= Beginning of Section =

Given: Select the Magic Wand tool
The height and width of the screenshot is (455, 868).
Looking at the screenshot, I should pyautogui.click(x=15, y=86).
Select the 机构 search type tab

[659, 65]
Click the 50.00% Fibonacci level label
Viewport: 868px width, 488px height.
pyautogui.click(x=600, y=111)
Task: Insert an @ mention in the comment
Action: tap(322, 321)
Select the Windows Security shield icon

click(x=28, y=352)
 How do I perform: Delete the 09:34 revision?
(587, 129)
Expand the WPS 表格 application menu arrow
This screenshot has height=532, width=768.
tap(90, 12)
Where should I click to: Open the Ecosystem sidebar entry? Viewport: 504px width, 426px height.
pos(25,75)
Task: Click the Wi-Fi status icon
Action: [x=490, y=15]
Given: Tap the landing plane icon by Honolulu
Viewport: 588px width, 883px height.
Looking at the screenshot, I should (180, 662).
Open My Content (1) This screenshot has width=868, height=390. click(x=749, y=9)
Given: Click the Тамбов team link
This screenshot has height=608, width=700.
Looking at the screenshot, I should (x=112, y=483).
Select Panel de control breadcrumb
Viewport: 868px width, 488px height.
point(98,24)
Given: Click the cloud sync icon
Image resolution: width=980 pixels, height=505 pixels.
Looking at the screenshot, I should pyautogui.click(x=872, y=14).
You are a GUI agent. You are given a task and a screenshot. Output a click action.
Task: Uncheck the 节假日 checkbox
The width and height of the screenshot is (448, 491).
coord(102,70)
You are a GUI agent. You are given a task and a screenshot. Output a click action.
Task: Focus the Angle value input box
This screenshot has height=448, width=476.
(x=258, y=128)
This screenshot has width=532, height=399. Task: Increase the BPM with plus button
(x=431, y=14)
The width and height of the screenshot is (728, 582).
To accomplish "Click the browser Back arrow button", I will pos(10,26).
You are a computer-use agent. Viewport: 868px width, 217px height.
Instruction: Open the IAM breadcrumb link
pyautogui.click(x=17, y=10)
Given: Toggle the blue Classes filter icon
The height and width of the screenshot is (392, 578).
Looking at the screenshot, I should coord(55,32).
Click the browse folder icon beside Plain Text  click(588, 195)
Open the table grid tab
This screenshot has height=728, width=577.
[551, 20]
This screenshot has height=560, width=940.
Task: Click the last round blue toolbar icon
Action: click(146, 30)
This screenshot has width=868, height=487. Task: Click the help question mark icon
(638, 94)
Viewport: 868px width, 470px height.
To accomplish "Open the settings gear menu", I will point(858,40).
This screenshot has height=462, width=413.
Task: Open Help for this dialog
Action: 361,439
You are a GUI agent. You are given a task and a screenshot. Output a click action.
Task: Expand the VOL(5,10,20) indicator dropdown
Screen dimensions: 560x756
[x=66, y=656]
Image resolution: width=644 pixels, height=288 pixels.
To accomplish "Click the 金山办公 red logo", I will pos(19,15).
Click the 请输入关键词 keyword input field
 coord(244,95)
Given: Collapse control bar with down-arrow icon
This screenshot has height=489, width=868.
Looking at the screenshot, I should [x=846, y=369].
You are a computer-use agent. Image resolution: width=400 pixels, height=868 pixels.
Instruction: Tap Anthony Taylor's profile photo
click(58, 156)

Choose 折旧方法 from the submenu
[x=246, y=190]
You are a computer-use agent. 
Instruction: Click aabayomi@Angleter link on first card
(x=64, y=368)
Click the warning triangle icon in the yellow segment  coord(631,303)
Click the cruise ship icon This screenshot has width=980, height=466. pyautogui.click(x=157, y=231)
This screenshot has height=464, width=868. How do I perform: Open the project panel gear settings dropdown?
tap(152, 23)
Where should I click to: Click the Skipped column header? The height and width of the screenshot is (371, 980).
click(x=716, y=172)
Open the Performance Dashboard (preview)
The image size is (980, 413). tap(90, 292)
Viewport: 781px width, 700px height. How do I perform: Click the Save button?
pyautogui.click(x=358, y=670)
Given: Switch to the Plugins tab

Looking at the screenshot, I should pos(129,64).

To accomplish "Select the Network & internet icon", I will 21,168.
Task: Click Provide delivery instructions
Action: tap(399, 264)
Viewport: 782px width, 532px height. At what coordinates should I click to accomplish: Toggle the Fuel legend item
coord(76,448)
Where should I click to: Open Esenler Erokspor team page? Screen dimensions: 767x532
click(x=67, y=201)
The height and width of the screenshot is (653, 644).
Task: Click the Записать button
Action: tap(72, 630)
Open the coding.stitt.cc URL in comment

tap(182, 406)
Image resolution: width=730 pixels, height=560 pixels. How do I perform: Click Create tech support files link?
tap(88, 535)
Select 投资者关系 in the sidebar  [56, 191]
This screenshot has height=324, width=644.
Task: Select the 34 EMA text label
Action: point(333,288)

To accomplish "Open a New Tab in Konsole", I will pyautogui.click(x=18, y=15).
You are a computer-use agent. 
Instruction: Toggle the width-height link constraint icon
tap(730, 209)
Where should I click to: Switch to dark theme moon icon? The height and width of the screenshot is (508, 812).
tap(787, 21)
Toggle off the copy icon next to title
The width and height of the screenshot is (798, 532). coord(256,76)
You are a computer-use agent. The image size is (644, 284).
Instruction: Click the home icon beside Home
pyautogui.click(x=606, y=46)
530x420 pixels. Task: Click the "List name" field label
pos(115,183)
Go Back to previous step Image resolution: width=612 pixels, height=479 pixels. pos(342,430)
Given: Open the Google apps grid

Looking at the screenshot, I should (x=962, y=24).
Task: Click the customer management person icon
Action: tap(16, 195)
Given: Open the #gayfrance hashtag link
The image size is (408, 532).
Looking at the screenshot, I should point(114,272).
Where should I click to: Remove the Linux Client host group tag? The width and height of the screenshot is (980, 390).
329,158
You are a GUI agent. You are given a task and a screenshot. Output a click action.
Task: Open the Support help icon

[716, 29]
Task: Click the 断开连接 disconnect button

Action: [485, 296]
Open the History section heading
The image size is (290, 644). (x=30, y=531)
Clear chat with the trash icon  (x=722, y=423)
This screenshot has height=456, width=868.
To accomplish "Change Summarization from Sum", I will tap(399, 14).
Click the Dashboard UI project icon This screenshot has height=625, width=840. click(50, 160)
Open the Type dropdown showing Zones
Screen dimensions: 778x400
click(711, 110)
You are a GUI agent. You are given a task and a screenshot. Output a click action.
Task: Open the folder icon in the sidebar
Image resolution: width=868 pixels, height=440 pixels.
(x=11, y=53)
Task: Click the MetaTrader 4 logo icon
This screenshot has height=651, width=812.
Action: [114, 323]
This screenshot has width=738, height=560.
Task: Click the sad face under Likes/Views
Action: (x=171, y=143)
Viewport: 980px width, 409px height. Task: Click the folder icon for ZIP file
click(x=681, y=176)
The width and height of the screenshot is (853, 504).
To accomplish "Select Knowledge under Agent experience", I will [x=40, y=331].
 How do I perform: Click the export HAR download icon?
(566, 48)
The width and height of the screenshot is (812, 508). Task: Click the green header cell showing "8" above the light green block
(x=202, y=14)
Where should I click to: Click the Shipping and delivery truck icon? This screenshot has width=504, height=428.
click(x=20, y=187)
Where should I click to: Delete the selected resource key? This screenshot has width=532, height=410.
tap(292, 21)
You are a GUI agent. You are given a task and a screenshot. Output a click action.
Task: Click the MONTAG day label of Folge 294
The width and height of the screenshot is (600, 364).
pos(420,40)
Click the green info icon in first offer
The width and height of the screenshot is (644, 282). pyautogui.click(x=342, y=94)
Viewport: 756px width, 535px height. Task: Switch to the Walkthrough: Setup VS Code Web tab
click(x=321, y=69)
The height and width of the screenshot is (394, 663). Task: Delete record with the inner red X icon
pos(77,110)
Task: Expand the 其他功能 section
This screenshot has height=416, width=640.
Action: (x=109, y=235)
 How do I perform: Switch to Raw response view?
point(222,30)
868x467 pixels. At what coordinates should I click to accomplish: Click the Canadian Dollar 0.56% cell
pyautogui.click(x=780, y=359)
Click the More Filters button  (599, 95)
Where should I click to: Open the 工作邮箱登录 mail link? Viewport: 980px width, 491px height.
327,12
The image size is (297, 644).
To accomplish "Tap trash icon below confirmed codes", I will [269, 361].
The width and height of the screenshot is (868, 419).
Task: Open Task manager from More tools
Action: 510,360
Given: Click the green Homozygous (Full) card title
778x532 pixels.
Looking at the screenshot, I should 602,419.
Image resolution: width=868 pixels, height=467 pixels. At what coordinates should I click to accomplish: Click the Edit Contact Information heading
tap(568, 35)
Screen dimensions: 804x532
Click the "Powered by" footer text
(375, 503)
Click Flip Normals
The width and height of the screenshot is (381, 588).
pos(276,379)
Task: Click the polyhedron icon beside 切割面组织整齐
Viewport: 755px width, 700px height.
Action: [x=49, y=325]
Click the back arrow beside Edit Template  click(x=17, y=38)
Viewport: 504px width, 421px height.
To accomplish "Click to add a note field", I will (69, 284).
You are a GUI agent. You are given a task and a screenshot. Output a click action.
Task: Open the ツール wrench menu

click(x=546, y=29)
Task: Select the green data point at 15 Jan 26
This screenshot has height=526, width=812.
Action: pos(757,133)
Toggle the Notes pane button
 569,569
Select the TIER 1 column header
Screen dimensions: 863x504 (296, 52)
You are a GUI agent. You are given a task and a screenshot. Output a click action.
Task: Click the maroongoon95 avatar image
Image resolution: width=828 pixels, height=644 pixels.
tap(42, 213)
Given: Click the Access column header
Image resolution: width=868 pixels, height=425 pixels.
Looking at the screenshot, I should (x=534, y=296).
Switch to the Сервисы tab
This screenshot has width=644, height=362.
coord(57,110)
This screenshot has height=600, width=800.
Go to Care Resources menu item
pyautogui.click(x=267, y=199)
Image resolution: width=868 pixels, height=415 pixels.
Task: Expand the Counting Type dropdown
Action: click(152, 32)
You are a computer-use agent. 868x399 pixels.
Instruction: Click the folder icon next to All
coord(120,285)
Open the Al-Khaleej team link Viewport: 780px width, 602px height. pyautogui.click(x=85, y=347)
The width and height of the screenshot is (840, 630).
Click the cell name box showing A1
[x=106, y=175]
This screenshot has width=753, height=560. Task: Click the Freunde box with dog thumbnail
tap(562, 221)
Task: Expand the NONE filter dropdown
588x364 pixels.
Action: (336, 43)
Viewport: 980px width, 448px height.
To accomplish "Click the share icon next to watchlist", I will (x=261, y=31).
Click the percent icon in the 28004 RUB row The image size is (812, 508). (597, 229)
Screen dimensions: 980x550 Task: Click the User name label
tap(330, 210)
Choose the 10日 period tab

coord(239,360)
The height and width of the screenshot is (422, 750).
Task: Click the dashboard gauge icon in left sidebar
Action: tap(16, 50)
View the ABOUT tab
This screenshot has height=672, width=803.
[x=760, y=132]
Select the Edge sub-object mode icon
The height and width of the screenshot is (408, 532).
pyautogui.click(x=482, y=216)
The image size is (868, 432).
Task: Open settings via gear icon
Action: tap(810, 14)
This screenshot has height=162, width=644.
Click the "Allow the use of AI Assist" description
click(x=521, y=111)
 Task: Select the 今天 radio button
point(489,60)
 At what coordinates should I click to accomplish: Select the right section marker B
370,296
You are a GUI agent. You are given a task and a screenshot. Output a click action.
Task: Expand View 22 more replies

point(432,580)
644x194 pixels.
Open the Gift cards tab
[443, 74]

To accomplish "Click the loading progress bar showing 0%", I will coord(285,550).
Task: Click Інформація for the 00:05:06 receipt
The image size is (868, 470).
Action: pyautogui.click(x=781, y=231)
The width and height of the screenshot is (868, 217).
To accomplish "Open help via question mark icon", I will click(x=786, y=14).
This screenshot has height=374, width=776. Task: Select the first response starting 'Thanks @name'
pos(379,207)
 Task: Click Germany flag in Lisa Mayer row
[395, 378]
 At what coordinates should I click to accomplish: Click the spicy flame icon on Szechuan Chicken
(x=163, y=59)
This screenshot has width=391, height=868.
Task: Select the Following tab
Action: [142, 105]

= End of Section =

» **Your objective**
Go through the data above and return each line containing the string "arrow".

» **Your solution**
Expand the WPS 表格 application menu arrow
To accomplish "Click the browser Back arrow button", I will pos(10,26).
Given: Collapse control bar with down-arrow icon
Click the back arrow beside Edit Template  click(x=17, y=38)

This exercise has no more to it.